以下の項目をすべて、一字一句変えずに書き写してください。

データ抜粋
------------------------------------------------------------------------
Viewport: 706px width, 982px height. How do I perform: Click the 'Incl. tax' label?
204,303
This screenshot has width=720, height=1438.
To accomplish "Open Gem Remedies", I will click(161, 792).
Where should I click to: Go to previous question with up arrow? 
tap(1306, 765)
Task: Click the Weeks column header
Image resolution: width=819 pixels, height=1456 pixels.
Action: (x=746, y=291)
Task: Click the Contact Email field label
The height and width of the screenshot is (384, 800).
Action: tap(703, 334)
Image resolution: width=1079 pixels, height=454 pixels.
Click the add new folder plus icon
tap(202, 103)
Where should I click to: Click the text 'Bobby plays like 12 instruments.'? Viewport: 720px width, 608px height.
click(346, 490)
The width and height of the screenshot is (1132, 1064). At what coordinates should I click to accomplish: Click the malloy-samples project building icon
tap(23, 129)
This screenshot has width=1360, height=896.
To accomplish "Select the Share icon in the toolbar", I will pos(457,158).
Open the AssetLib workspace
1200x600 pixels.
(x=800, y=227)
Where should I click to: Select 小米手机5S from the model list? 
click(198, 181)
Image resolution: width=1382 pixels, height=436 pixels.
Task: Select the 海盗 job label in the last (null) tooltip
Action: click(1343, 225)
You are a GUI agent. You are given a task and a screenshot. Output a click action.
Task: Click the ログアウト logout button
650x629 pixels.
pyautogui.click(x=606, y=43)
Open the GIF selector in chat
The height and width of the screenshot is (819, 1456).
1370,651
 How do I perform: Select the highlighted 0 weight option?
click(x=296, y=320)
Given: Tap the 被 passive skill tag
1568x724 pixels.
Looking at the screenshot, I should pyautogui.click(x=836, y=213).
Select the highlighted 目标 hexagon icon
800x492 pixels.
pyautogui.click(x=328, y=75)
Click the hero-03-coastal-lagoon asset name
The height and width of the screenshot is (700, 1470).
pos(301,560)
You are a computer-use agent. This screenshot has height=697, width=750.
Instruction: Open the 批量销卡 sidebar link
------------------------------------------------------------------------
解答例
Viewport: 706px width, 982px height. How do I perform: Click the 'Incl. tax' label?
204,303
This screenshot has width=720, height=1438.
To accomplish "Open Gem Remedies", I will click(161, 792).
Where should I click to: Go to previous question with up arrow? 
tap(1306, 765)
Task: Click the Weeks column header
Image resolution: width=819 pixels, height=1456 pixels.
Action: (x=746, y=291)
Task: Click the Contact Email field label
The height and width of the screenshot is (384, 800).
Action: tap(703, 334)
Image resolution: width=1079 pixels, height=454 pixels.
Click the add new folder plus icon
tap(202, 103)
Where should I click to: Click the text 'Bobby plays like 12 instruments.'? Viewport: 720px width, 608px height.
click(346, 490)
The width and height of the screenshot is (1132, 1064). At what coordinates should I click to accomplish: Click the malloy-samples project building icon
tap(23, 129)
This screenshot has width=1360, height=896.
To accomplish "Select the Share icon in the toolbar", I will pos(457,158).
Open the AssetLib workspace
1200x600 pixels.
(x=800, y=227)
Where should I click to: Select 小米手机5S from the model list? 
click(198, 181)
Image resolution: width=1382 pixels, height=436 pixels.
Task: Select the 海盗 job label in the last (null) tooltip
Action: click(1343, 225)
You are a GUI agent. You are given a task and a screenshot. Output a click action.
Task: Click the ログアウト logout button
650x629 pixels.
pyautogui.click(x=606, y=43)
Open the GIF selector in chat
The height and width of the screenshot is (819, 1456).
1370,651
 How do I perform: Select the highlighted 0 weight option?
click(x=296, y=320)
Given: Tap the 被 passive skill tag
1568x724 pixels.
Looking at the screenshot, I should pyautogui.click(x=836, y=213).
Select the highlighted 目标 hexagon icon
800x492 pixels.
pyautogui.click(x=328, y=75)
Click the hero-03-coastal-lagoon asset name
The height and width of the screenshot is (700, 1470).
pos(301,560)
You are a computer-use agent. This screenshot has height=697, width=750.
Instruction: Open the 批量销卡 sidebar link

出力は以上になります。